After ordering the tanker to stop, the VCG found that the tanker's name was MT Sea Horse with a flag of Honduras. However, the VCG noticed strange paint on the tanker. Their suspicions were confirmed by earlier reports from MT Zafirah's captain that the tanker had been hijacked by 11 men, who were likely Indonesians; along with a report from the Piracy Reporting Centre in Malaysia that it had found no cargo vessel named the MT Sea Horse in its archives. The VCG ordered the tanker to be taken offshore for identification. After two days keeping the suspected tanker at anchor, at 3:00 pm (UTC+07:00) the suspicious crew on board the tanker suddenly started their engine. One of them were seen trying to cut the anchor in their bid to escape while another one contacted the VCG from the tanker and said "We are about to leave Vietnamese waters immediately". As a reaction, the VCG were ordered to shoot at the rooftop of the tanker's bridge. After a series of gunshots, the suspicious crew reduced the tanker's speed but still refused to leave the tower despite being told to do so. The VCG tried again to repeat the order and told them to surrender but as they were reluctant to do so, the VCG continued firing with 12.7mm machine guns and assault rifles, while considering destroy the ship with the Coast Guard's 25mm autocannons if necessary. All the suspicious crew members began crawling out of the control tower to the prow to surrender, while the VCG counted all 11. The VCG noticed at the earlier reports that there are around 12 perpetrators and began to fear that one hijacker was still hiding in the tanker and could try to explode himself along with the tanker. The VCG threatened to shoot four of them at the prow if the remaining suspect refused to appear. When a gunshot was fired into the air, all the perpetrators cried and shouted that they were only 11 strong. Five motor boats were then sent to approach the tanker and all of them were ordered to jump into the water. Within 50 minutes since the first gunshot, all 11 perpetrators were tied up and brought into one of the Vietnamese vessels. All of them were later confirmed as the hijackers. At the end of the successful mission, Major General Nguyễn Quang Đạm was quoted in a statement about the situation;

We heard the pirates are with dangerous objects, good weapons and had seen them act in wrongful deeds.
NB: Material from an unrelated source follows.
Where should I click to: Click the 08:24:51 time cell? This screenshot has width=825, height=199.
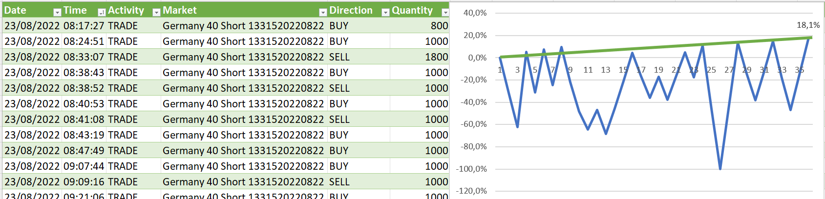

The process of the arrest may be the worst case scenario to happen, the danger to the lives of cadres, soldiers and destruction of property. There are no close combat plans to implement, if we had made a mistake it may lead to a fire and the explosion will cause an oil spill, pollution, environmental destruction to the sea, and as a consequence to that other lives near the areas could be in danger.

On 13 April 2013, approximately four and a half months after the incident, all the pirates were escorted to Tan Son Nhat International Airport in Ho Chi Minh City for an extradition to Indonesian authorities.